Menu
1300 132 100 [email protected] Oceania Cart Account

MRI Accidents Prompt Attention From Regulatory Bodies

by Luke Molnar

The death of the 6 year old boy in a North American hospital when an oxygen cylinder was inadvertently taken into a MRI room was a touchstone for MRI safety. Subsequent investigations led to reports of increasing risk factors by safety bodies such as the US Food and Drug Administration (FDA), the American College of Radiology (ACR) and the Joint Commission.

Since, industry experts and representatives from a number of professional bodies have been outspoken on the issue of safety in MRI suites.

“The proliferation of MRI equipment and significant increases in both magnet strength and spatial gradients… has increased the number of accidents occurring in the MRI suite. Each accident and close call puts patients and staff at risk and carries the potential of damaging, if not crippling, over a million dollars worth of imaging equipment,” stated a member of ACR’s MR Safety Committee (taken from Patient Safety & Quality Healthcare, September/October 2006).

“…there is a strong ‘it couldn’t happen here’ mentality. …I don’t believe people are quite aware of the potential problems that can occur, the substantial severity that could occur.” said Emanuel Kanal, MD, FACR, FISMRM, AANG on Good Morning America, ABC News on 22 August 2005.

“We believe it likely that accidents and incidents in MR imaging are underreported,” argued Chaljub et al from a Study of the University of Texas Hospitals.

From 8 to 10 million MRI procedures are performed in US each year, the vast majority without complications (University of Pittsburgh Medical Center’s Department of Radiology). Nevertheless, since the device first went into use, there have been hundreds, perhaps thousands, of incidents where objects became magnetized and attracted to MRI machines.

In the UK, guidelines for MR equipment in clinical use were produced by the Medicines and Healthcare products Regulatory Agency (MHRA) in 2002. In December 2007 these guidelines were updated to acknowledge the availability and use of ferromagnetic detection systems, detailing a number of advantages of their use as an ancillary screening device over standard metal detectors.

The MHRA safety guidance also refers to the American College of Radiology (ACR) White Paper as a useful reference document, itself updated in 2007.

In July, 2007 the FDA stated: “MR associated accidents, many of them life threatening or fatal are still occurring, causing continued concern in the radiology community.” The “ACR Guidance Document for Safe MR Practices: 2007” referred to by the FDA itself states…

“Ferromagnetic detection systems have been demonstrated to be highly effective as a quality assurance tool, verifying the successful screening and identifying ferromagnetic objects which were not discovered by conventional screening methods”.

Six-Year-Old Patient Killed in MRI Accident
An accident during an MR examination in 2001 resulted in the death of a 6-year-old boy at Westchester Medical Centre in New York-area when the machine’s powerful magnetic field attracted a metal oxygen tank that was mistakenly allowed to be inside the room, crushing the child’s head.
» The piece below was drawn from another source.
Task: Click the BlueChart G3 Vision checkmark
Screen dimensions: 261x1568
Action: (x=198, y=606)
The canister fractured the skull and injured the brain of the boy who was identified as Michael Colombini of Croton-On-Hudson, NY. He later died of the injuries sustained. The 10-ton magnet exerts a force that is about 30,000 times as powerful as Earth’s magnetic field. In layman terms, this is some 200 times stronger than a common refrigerator magnet.
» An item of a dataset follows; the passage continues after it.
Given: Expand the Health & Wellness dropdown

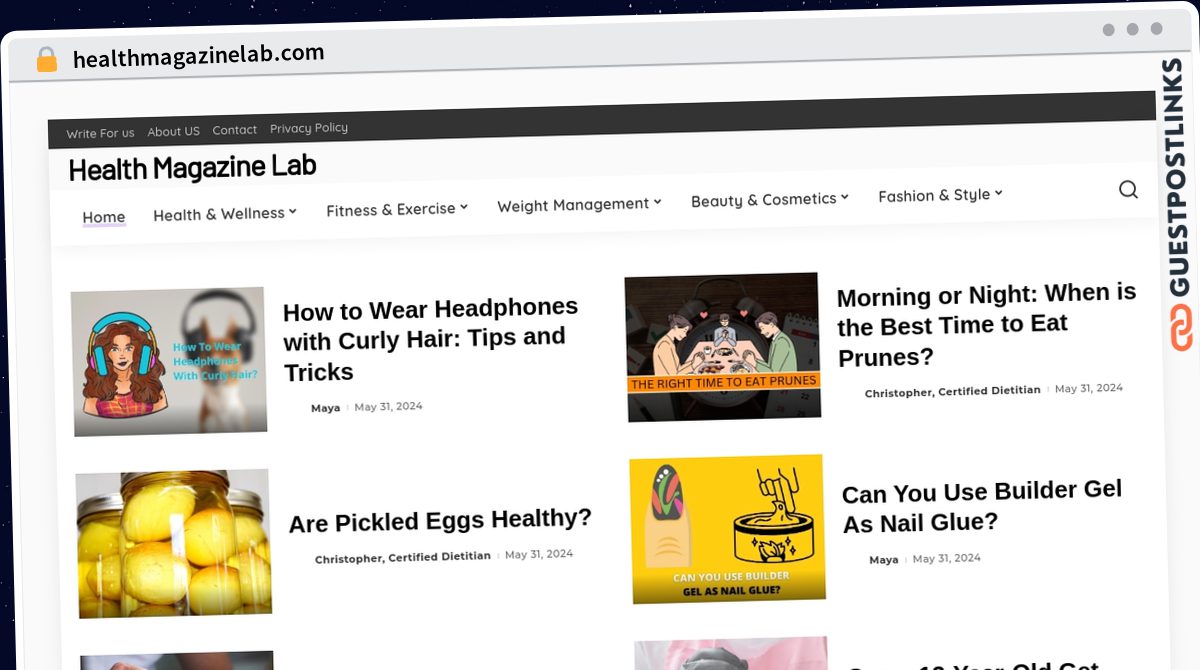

Hospital Takes ‘Full Responsibility’
Westchester Medical Centre, which is located 15 miles north of New York City in Valhalla, accepted liability for the accident and the boy’s death. “The medical centre assumes full responsibility for the accident. Our sorrow is immeasurable and our prayers and our thoughts are with the child’s family,” the hospital’s president and CEO, Edward Stolzenberg, said in a statement. The hospital had reported the accident as required, and the state health department had sent investigators to the scene. The hospital said it was conducting its own inquiry as well. It is unclear who brought the canister into the room.

$2.9 Million Settlement Ends Colombini Case
Nearly nine years after the accident that killed then-six-year-old Michael Colombini, the lawsuit that resulted was settled for $2.9 million, a settlement that was likely both diminished by, and made possible by, a pre-trial motion which excused GE Healthcare as a defendant to the suit. The county-owned hospital, had immediately asserted its responsibility for the accident, settled the case on behalf of all of the remaining defendants, which included the head of radiology and the technologist who administered the boy’s scan. With the lawsuit resolved, it is hoped by many, including industry experts and professional bodies, that we can have abetter understanding of what contributed to the accident and what can be done in avoid future accidents.